Совсем подавно я попал в больницу. Там вся наша палата с благоговением слушала рассказы рыбака-одиночки с глухого верховья реки Канэн.
— Эх вы, калики-моргалики, — говорил он, — В тундру вас надо. Бывало, встанешь, ружьишко за плечи и — пошел, мускулы как у зверя. Пятнадцать верст туда, пятнадцать обратно. Аппетит зверский, сердце точно часы. А вы тут в вашем паршивом городе только инфаркты наживаете.

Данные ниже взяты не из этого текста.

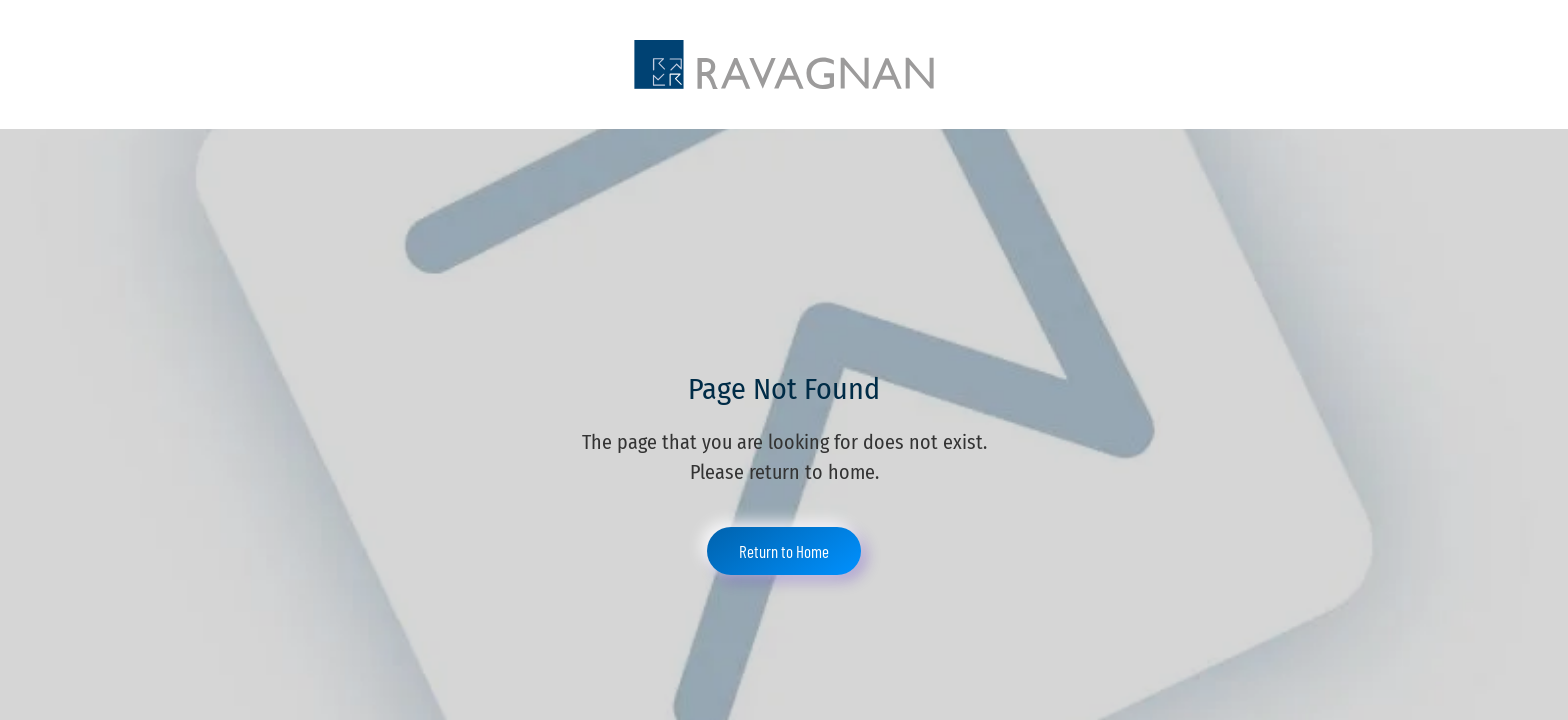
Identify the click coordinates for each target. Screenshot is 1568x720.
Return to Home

Умалчивал он лишь об одном: его самого вывезли санрейсом с явными признаками алкогольного психоза.
Отшельники сейчас крайне редки.
…Верхососов, говорят, по-прежнему живет в райцентре, работает столяром. Еще не женился. Луноход до того загадил некогда сверкающий чистотой егерский домик, что летом предпочитал жить в палатке, а к зиме снова ушел в колхоз вездеходчиком. На озеро Плачущей Гагары опять требуется егерь.